At the extreme, a Treasury market struggling to absorb additional inventory could result in a “cascading” effect, said Scott Skyrm, repo trader at Curvature Securities. As supply floods the market, Treasury buyers may back down in anticipation of better prices in the future. Potential turning points could come at the end of the quarter or year-end, when banks pull out of the funding markets to shore up balance sheets for reporting dates.

Line chart of percent (daily) showing the repo rate, which normally tracks the fed funds rate, can spike during crises

Cabana and Skyrm agreed that a 2019-style congestion in the repo market was not a major concern. Skyrm pointed to the $2.2 trillion pile of cash in the Fed’s reverse repo facility (RRP), a loophole where investors earn a bit of interest on money that has no better purpose. The EIA was still hardly used in 2021.

“I do not understand [a repo blow-up] as a risk to the financial system until the EIA drops to zero,” Skyrm said.

Fed officials have provided rough estimates of the impact of QT, including Vice Chair Lael Brainard’s assessment that rate hikes will be two or three quarter points. Recent research published by Fed officials came to similar conclusions.

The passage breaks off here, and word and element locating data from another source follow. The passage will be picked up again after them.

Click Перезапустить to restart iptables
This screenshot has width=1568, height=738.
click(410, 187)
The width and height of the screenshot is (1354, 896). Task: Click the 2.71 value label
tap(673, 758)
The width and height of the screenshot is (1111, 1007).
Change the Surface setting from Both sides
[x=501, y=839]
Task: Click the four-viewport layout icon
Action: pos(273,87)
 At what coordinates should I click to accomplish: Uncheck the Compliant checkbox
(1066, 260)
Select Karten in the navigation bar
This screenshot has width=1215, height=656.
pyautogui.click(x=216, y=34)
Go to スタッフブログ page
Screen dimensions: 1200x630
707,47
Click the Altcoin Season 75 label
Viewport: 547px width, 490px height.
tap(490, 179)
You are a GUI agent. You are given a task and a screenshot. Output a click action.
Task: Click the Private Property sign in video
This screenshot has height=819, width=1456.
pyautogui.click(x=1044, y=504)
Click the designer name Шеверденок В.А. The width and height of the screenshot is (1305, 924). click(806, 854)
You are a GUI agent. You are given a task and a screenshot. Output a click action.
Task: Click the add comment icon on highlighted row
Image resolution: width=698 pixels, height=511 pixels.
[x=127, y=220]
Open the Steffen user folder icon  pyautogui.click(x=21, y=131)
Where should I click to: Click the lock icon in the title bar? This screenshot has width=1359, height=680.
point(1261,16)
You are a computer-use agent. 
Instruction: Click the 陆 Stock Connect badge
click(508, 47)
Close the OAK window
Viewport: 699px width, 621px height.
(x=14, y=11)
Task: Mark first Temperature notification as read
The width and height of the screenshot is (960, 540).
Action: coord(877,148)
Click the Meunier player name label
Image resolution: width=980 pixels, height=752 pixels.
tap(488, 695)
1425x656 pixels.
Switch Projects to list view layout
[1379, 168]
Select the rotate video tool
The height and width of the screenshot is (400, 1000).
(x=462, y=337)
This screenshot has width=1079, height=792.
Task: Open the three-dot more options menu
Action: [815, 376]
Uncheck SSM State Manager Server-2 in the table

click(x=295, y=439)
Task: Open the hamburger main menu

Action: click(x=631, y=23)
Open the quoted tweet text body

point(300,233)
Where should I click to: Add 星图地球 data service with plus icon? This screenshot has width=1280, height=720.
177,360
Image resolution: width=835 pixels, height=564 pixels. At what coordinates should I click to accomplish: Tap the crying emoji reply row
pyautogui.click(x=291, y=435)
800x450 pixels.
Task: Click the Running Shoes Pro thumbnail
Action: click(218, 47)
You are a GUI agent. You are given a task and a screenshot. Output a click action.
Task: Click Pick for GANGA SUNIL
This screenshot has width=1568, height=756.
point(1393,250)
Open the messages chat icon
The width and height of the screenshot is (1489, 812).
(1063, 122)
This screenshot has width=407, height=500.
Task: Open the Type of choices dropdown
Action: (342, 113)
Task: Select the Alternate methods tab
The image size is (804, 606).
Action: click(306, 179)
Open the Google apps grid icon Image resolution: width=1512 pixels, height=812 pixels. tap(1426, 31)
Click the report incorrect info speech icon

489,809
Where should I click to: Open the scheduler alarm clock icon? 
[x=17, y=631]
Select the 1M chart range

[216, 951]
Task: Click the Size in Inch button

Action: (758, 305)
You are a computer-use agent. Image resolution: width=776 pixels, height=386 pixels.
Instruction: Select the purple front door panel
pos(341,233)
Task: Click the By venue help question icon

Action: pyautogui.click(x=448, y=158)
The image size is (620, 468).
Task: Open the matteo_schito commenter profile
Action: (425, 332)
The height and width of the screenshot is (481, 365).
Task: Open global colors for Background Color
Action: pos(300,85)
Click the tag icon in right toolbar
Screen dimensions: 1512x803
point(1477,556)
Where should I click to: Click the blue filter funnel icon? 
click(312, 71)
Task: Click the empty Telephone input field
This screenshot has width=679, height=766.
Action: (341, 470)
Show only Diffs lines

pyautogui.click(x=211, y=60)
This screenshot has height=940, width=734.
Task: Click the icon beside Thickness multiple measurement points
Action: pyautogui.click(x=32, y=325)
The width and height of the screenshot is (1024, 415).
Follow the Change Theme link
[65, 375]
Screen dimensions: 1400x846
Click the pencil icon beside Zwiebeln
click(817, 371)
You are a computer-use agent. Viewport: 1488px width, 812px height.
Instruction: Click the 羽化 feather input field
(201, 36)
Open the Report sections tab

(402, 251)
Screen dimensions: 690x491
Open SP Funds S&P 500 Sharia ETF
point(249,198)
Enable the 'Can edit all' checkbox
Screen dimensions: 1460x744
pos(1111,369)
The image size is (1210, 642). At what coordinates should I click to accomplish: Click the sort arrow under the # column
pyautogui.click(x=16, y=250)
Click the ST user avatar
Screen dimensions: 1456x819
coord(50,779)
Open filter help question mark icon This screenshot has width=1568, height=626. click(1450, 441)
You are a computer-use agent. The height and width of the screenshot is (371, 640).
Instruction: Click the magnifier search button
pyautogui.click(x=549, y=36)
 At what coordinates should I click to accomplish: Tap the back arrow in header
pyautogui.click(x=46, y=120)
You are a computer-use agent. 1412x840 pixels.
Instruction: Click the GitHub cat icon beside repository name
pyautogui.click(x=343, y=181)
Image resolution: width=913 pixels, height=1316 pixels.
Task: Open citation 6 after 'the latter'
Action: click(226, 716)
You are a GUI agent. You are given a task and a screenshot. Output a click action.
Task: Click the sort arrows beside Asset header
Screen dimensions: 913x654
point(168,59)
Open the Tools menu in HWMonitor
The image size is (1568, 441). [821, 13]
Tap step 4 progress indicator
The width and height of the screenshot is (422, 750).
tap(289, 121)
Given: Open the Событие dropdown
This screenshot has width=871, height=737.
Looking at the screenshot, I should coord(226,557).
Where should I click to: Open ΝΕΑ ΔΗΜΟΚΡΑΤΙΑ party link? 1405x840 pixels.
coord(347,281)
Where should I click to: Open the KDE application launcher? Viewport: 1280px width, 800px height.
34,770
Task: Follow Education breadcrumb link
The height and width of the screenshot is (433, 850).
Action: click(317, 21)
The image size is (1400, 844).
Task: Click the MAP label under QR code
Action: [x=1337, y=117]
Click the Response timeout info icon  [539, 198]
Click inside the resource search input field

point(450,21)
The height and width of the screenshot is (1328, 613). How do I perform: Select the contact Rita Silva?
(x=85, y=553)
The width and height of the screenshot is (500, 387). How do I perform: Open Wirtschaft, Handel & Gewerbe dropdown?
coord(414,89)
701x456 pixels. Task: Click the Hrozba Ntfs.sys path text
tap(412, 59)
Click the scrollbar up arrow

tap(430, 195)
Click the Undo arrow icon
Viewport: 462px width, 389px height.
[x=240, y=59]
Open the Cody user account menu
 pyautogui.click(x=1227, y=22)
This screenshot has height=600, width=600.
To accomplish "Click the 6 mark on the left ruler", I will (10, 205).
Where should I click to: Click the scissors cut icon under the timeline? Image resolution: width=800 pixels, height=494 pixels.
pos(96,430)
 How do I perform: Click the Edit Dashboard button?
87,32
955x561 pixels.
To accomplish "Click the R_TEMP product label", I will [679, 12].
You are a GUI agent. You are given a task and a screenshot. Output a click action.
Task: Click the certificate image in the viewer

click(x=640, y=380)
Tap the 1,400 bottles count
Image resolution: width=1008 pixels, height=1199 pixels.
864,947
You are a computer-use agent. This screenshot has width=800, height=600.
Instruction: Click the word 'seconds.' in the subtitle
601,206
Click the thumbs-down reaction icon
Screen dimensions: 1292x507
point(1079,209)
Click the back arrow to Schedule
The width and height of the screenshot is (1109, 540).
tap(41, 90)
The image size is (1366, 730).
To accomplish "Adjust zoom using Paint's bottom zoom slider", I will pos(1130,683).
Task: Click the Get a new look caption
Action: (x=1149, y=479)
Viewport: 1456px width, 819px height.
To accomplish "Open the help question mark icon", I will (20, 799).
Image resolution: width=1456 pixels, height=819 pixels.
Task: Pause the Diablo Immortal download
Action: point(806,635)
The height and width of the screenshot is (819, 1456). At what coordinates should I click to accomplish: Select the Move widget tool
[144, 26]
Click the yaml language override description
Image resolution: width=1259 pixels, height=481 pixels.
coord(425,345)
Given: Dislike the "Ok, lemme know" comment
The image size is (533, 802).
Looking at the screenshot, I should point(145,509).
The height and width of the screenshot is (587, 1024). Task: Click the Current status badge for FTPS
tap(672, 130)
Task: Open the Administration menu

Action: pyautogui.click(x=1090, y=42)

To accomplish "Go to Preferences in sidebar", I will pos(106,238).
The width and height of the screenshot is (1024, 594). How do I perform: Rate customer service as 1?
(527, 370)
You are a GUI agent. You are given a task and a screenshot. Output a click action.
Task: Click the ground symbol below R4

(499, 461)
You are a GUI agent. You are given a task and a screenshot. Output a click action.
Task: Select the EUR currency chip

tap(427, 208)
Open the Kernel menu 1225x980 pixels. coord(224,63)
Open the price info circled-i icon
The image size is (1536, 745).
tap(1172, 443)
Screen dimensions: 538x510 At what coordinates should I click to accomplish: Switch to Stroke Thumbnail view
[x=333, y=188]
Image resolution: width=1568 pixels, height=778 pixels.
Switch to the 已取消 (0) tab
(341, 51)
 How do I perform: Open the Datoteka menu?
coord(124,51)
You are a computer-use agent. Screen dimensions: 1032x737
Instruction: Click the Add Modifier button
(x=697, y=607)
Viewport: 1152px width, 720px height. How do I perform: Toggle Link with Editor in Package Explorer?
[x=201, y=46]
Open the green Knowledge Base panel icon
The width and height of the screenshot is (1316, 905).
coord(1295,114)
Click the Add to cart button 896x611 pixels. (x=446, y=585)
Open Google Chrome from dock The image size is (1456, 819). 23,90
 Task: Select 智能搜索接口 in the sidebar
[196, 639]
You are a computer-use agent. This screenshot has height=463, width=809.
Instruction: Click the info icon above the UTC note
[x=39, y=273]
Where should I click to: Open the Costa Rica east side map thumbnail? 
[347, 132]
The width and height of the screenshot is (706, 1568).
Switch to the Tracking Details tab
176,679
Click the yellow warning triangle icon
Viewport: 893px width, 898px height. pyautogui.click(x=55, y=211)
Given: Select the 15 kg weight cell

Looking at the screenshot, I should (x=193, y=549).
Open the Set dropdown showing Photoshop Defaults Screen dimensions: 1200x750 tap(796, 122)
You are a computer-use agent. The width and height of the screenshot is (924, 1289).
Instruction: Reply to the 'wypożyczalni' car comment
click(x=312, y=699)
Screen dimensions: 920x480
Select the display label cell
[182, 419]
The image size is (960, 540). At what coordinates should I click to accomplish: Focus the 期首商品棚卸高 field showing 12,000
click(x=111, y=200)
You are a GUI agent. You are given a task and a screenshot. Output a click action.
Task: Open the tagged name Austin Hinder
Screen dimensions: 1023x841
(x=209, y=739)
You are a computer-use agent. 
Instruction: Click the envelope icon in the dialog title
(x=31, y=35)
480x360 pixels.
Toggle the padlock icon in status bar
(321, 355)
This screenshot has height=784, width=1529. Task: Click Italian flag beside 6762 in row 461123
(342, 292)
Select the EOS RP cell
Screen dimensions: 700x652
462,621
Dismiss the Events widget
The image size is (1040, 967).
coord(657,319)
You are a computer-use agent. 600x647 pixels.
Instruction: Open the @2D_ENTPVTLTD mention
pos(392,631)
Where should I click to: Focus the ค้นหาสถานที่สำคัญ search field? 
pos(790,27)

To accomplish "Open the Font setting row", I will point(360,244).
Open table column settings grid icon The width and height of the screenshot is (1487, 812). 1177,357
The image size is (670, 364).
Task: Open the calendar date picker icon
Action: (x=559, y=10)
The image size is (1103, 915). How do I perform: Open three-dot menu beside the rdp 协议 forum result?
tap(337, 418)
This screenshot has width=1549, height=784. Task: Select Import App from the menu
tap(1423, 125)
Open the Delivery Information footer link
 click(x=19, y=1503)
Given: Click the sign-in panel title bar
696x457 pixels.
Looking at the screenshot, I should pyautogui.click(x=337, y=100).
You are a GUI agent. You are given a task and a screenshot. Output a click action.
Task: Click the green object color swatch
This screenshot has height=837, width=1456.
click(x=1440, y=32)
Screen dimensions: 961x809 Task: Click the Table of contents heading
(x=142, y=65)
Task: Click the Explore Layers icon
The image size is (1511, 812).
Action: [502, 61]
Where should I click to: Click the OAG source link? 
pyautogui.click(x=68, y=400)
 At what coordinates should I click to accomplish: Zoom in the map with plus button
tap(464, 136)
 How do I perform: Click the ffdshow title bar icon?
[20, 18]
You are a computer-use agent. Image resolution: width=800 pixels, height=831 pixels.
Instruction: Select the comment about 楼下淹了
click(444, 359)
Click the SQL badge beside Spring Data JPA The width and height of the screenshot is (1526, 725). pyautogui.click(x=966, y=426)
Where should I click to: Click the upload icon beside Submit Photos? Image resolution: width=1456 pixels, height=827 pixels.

Some investors are relaxed, partly because they expect the Fed to actively avoid cracks. QT doesn’t create systemic risk “because the Fed controls it and the Fed will never allow it to be systemic,” said Tiffany Wilding, economist at Pimco.

However, other investors welcomed the possibility of QT cutting risky assets from levels they view as unsustainable.

“‘Systemic liquidity shock’ is a fancy way of saying ‘panic,’ and panic is what markets do,” said Dan Zwirn, chief executive at Arena Investors, a private lending firm. “This is how asset bubbles are corrected. This creates institutional memory that delays the next bubble. Otherwise you are systematically misjudging the risk.”